(Saved data entries)
_ _ _ _ _
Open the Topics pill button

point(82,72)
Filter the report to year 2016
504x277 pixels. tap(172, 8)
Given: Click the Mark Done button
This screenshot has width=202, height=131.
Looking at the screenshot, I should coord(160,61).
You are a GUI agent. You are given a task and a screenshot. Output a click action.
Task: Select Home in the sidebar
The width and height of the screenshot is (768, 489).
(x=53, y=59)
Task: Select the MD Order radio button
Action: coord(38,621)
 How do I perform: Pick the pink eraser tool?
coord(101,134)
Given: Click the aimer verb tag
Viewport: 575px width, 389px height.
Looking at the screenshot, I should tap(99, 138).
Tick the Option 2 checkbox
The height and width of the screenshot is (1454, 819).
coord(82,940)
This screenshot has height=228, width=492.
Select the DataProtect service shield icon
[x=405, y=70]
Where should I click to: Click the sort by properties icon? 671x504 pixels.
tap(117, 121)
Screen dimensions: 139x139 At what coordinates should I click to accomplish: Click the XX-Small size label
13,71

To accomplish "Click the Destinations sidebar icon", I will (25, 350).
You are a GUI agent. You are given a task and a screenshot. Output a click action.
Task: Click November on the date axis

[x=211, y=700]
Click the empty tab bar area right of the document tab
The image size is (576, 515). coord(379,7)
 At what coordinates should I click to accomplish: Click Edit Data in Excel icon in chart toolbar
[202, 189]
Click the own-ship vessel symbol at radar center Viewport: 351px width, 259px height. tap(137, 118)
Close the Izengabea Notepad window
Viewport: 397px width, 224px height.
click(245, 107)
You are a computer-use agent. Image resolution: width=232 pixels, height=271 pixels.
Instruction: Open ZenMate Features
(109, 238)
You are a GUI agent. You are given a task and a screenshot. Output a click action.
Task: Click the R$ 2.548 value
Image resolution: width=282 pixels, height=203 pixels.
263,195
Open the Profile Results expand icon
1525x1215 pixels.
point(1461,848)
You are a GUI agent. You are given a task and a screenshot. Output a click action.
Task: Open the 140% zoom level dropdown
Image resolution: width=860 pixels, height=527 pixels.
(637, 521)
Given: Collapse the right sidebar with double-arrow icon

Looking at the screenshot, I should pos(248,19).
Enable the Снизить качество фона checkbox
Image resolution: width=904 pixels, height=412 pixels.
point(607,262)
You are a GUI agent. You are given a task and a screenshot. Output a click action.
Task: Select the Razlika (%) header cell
_ _ _ _ _
### Required work
Out of the data above, give again only the lines starting at the one holding "Filter the report to year 2016" and ending at the one holding "Task: Select Home in the sidebar", unchanged.

### Written answer
Filter the report to year 2016
504x277 pixels. tap(172, 8)
Given: Click the Mark Done button
This screenshot has width=202, height=131.
Looking at the screenshot, I should coord(160,61).
You are a GUI agent. You are given a task and a screenshot. Output a click action.
Task: Select Home in the sidebar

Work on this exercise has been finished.